Digitalisierung wird oft rein aus der technologischen Perspektive heraus diskutiert: „Wie lassen sich im IIoT zusätzliche Werte schaffen, indem möglichst viele Sensordaten in die Cloud geliefert und dort mit Big-Data-Algorithmen verarbeitet werden?“ Im Kontrast dazu sollte am Anfang der Diskussion jedoch immer die Frage nach dem Nutzen für Kunden und Anwender stehen. Das bedeutet, Cloud-Applikationen sollten ihren Nutzen zunächst zur Optimierung bestehender Prozesse oder zur Realisierung neuer digitaler Angebote unter Beweis stellen. An diesem Nutzen – der in strategische Wettbewerbsvorteile mündet – müssen sich Digitalisierungskonzepte ausrichten und messen lassen (Bild Seite 9 oben).

An dieser Stelle geht es zunächst darum, entweder die bestehenden eigenen Prozesse effizienter oder in höherer Qualität auszuführen (verbesserte Eigenleistung), neue digitale Produkte und Dienstleistungen an den Markt zu bringen oder aber neue Bezahlmodelle zu realisieren, die besser auf die Bedürfnisse des Kunden zugeschnitten sind (verbesserter Kundennutzen). Letztlich geht es jedoch auch um die konkrete Technik der Umsetzung.

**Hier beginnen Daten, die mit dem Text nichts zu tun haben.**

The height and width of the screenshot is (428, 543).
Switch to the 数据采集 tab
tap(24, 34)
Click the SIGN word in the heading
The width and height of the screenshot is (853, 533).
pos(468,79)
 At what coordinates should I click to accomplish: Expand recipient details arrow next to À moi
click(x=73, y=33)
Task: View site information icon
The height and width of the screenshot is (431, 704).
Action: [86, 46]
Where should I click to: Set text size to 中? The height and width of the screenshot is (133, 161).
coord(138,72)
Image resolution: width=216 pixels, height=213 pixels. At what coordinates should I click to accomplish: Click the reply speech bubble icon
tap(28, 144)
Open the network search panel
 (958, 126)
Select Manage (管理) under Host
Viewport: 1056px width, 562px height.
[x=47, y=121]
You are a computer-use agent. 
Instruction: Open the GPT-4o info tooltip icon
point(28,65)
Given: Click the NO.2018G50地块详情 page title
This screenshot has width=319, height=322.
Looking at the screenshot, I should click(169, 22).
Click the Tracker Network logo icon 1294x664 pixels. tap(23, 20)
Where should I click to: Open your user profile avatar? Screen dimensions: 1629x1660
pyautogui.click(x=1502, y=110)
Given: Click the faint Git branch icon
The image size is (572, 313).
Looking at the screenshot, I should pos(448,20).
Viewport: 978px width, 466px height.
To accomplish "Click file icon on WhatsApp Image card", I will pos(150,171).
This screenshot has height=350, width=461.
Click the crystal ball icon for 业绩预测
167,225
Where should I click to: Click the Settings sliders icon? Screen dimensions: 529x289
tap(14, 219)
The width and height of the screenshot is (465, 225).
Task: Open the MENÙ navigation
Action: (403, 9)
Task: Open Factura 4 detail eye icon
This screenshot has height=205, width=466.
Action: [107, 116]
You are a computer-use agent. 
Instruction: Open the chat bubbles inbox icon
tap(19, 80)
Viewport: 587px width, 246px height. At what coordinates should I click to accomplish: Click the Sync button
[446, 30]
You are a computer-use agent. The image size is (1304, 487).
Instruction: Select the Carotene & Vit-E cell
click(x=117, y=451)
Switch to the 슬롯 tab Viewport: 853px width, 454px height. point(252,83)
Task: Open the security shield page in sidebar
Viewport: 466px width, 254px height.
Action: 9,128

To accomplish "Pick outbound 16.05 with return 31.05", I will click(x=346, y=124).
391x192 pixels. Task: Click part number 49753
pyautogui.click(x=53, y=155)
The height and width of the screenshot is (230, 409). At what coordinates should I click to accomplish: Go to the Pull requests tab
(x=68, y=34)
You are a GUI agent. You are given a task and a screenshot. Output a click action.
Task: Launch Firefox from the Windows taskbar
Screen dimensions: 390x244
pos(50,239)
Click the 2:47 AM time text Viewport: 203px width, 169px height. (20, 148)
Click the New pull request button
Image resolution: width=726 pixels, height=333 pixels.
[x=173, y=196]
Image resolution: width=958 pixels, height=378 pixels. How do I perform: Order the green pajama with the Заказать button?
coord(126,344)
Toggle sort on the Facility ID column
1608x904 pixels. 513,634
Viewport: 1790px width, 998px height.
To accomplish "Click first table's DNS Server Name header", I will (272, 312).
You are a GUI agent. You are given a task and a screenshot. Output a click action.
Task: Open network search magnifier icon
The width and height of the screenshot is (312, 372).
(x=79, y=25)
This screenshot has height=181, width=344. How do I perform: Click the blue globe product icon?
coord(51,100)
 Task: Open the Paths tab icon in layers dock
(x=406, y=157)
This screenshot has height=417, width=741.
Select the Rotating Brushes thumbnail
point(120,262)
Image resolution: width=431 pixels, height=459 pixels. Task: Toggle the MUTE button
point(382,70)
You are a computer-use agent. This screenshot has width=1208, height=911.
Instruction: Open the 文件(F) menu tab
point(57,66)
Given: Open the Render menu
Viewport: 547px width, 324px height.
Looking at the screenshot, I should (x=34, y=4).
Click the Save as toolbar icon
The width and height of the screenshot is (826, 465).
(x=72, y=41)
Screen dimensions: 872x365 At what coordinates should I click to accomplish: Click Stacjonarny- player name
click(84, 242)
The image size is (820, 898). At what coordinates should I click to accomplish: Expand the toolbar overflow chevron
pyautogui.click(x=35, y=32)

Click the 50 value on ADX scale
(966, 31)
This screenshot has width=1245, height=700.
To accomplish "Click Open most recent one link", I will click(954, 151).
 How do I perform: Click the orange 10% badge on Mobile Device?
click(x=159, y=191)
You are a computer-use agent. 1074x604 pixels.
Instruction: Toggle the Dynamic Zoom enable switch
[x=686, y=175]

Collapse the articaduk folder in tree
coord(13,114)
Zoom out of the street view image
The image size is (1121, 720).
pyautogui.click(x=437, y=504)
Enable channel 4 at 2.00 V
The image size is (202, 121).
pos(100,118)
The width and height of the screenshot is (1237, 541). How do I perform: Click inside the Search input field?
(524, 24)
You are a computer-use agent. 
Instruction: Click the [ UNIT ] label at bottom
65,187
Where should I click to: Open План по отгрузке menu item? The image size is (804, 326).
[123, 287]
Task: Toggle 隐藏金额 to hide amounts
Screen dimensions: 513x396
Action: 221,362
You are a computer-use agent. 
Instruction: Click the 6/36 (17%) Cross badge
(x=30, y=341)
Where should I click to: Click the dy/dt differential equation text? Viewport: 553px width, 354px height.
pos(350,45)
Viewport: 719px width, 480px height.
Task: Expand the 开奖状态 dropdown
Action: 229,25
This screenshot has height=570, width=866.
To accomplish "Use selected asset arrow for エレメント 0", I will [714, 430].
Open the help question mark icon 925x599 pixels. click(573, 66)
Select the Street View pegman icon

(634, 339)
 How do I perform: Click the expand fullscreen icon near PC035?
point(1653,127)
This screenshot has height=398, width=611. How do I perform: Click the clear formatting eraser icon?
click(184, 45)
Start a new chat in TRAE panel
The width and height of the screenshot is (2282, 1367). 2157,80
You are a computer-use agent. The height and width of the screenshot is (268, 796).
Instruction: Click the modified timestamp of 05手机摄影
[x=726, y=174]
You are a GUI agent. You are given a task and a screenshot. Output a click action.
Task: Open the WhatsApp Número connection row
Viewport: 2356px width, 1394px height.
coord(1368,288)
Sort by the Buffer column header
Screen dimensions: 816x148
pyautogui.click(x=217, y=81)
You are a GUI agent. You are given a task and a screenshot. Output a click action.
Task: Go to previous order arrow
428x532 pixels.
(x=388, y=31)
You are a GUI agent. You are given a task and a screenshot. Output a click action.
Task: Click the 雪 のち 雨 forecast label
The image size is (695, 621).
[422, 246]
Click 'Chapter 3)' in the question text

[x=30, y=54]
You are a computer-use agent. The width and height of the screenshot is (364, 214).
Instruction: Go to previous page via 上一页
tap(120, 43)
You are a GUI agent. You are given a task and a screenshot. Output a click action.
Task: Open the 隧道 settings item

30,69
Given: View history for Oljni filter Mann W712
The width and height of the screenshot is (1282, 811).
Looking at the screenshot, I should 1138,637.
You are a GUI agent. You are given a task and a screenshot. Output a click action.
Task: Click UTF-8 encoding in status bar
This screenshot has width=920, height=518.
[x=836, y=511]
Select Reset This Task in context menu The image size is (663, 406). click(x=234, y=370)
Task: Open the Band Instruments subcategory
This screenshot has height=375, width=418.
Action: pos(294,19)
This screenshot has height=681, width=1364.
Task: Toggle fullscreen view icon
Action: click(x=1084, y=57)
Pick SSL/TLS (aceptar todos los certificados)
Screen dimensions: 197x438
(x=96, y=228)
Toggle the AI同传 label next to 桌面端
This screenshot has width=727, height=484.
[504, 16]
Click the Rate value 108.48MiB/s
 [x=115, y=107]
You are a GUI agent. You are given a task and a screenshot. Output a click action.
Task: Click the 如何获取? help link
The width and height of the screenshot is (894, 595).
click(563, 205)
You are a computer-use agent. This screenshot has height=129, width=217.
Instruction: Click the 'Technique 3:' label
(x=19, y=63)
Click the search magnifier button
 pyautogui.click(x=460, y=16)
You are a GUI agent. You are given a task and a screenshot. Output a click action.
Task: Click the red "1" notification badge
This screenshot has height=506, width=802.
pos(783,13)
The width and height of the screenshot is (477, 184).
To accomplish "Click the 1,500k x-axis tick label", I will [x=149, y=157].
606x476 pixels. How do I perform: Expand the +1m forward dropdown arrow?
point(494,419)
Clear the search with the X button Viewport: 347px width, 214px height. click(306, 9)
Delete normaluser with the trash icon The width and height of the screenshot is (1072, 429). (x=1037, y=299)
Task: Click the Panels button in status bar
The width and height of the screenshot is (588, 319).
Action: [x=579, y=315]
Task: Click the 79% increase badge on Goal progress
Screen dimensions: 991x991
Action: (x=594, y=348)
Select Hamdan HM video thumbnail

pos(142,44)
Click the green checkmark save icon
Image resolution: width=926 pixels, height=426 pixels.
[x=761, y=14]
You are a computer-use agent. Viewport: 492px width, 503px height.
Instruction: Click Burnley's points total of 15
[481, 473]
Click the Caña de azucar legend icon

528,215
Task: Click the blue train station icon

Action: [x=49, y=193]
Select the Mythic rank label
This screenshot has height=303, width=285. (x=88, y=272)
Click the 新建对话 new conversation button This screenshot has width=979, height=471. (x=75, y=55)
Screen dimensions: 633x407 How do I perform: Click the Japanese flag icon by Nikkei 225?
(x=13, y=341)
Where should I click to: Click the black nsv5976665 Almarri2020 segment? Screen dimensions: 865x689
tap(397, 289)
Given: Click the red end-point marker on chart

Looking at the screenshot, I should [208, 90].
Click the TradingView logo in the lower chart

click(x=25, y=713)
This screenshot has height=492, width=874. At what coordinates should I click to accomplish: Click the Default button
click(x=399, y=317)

Die Cloud: Plattform und Apps

Um die genannten Ziele zu realisieren, benötigen die Anwender Algorithmen, Apps und eine Plattform. Die Apps und Algorithmen laufen dabei auf der Plattform und nutzen die in ihr verfügbaren Daten. Zudem bringt die Plattform weitreichende und grundlegende Funktionalitäten mit, beispielsweise ein ausgeklügeltes Zugriffskonzept zur Absicherung der Informationen. Als Eingangsgröße benötigt die Plattform Daten aus dem Feld, die ein geeignetes Netzwerk von intelligenten Feldgeräten wie Sensoren oder Edge-Controller – also die „Dinge“ im „Internet der Dinge“ – sammeln. Auf dieser Basis entsteht ein digitaler Zwilling (Digital Twin) als datentechnisches Abbild der realen (und relevanten) Feldobjekte.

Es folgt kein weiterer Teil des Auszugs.